One impact of the civil unrest today is that a lot of white people are being exposed to the behavior of police in ways that isn't exactly Officer Friendly. In other words, they are being exposed to life under the police for people of color.
Think of it this way: Covid-19 is scary, because we just don't know who or how it will strike. You might get it and not get sick at all, or be sick as a dog, or be hospitalized, or die. The terrifying uncertainty of it has rattled people.
In other words, Covid-19 and your experience is similar to police and African Americans for all of American history.
Not every encounter between police and African Americans is violent or bad, but literally any one of the encounters could turn fatal.
So how can we create a police environment that serves everyone. Naive calls to "abolish the police" fail to take into account human nature. Crime actually does happen. After the Freddie Gray protests, Baltimore police stopped policing certain parts of the city and crime exploded. We need police, but we need good police.
There are some good ideas in this piece, but they are still mostly rooted in making changes in police departments under existing institutions. There was one important suggestion that we need "multiple different departments" to handle different issues. The police currently handle all sorts of situations - including homelessness and the mentally ill - that they simply aren't prepared to handle. That's a true institutional change that could be helpful.
As Radley Balko has laid out (time and again), we also need to look at expanding how we define civil rights. A white person can kill someone in a parking lot in Florida under "stand your ground" but a black person can be gunned down defending his home against what appears to be a home invasion. Balko also notes the incredibly damaging role the "war on drugs" has played in both militarizing police and targeting people of color. There aren't any "no-knock" warrants in Old Lyme for Chip's stash of Molly.
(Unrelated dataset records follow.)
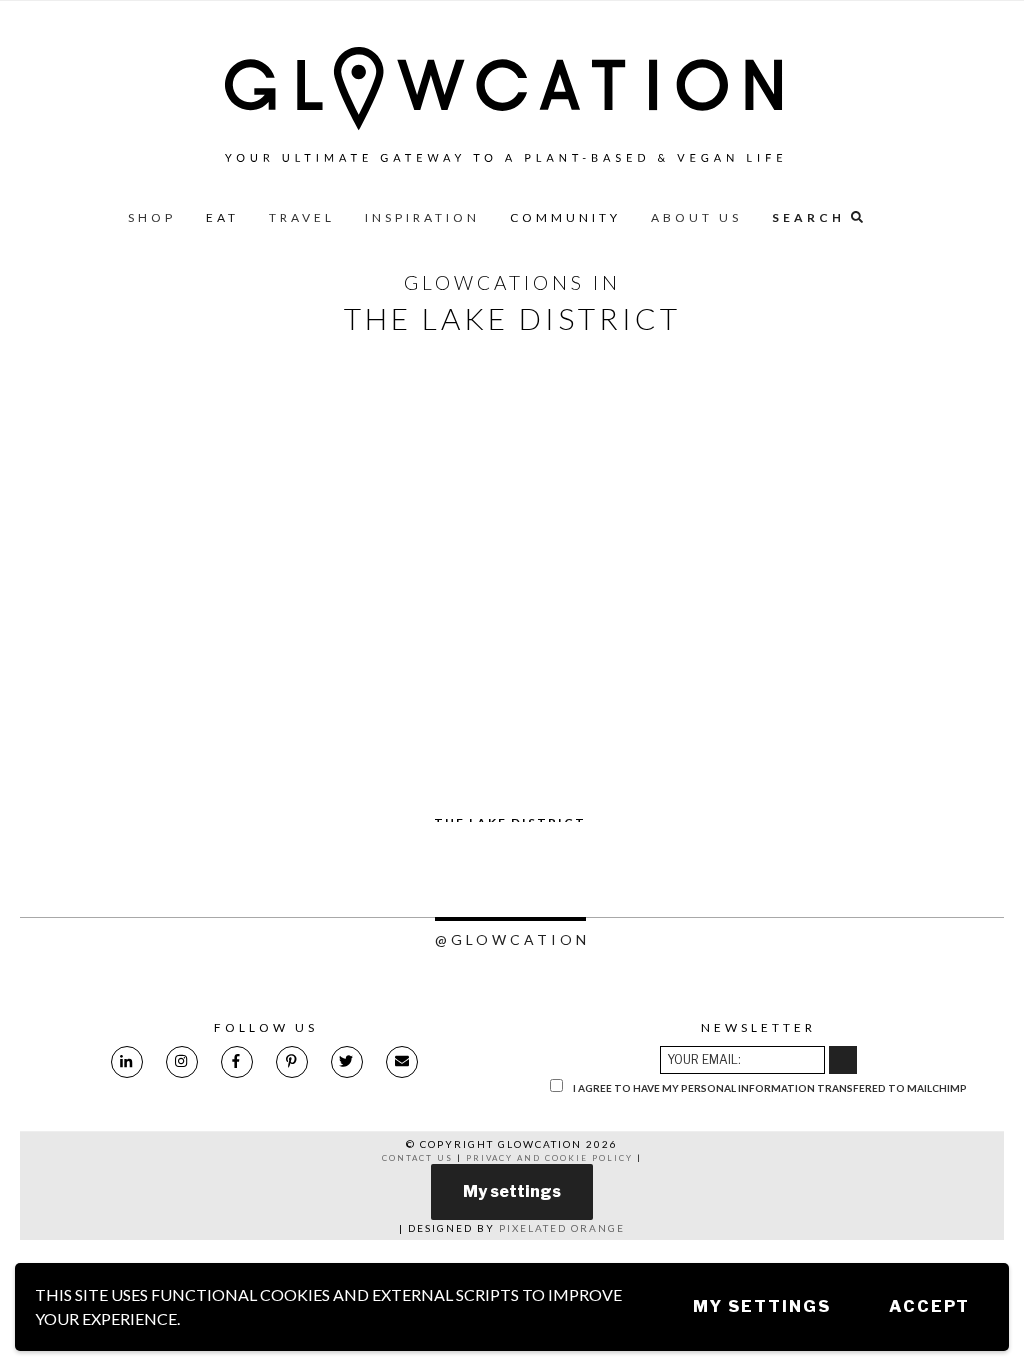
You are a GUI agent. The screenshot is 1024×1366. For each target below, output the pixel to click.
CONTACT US (417, 1158)
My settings (762, 1306)
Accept (929, 1306)
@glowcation (512, 939)
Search (811, 217)
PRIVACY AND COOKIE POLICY (549, 1158)
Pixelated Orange (562, 1228)
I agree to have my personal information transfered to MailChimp (769, 1088)
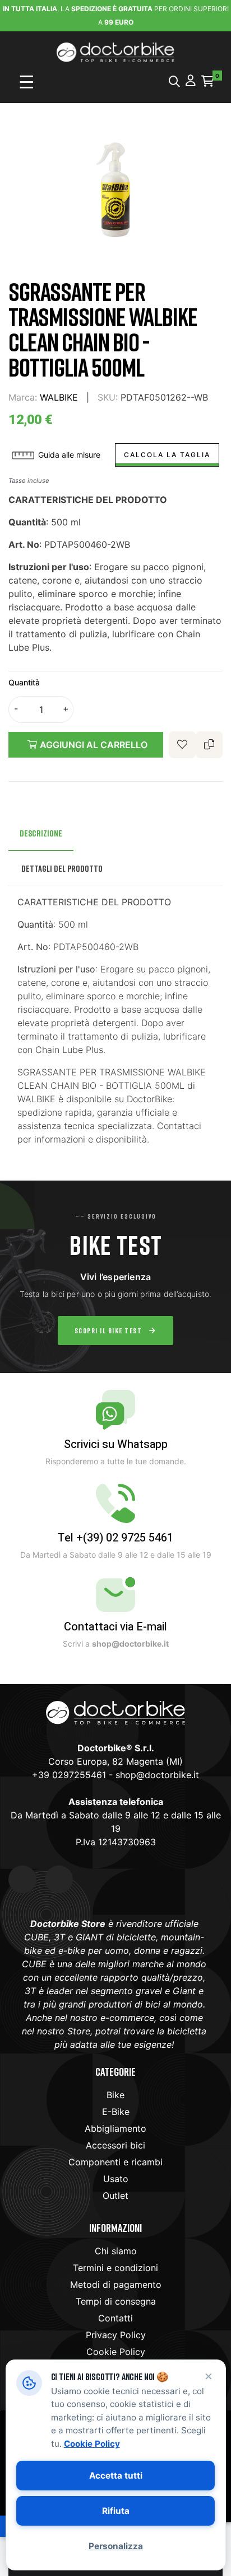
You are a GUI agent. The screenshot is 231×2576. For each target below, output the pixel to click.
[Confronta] (209, 744)
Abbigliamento (115, 2128)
Ultimately though, I think - as I have argued before - that only by removing DAs from police oversight can you have real change. Yes, police unions are a problem, because they tend to aggressively defend bad cops, effectively normalizing "bad cop" behavior. If there was a combination of community oversight and a separate office within the DOJ to prosecute officers, we might see more of what we are seeing in Minnesota, when the case was kicked out of the Minneapolis DA's office and the charges were made commensurate with the crimes.
No one reform will work. Police need to be retrained. Some of the jobs they do need to be re-tasked to social workers - homelessness and drug interventions, for instance, maybe even domestic disturbance calls. Changing the how they are trained to deal with confrontation is important. And none of this will work as long as there is a critical mass of steroidal rage monsters wilding behind a badge.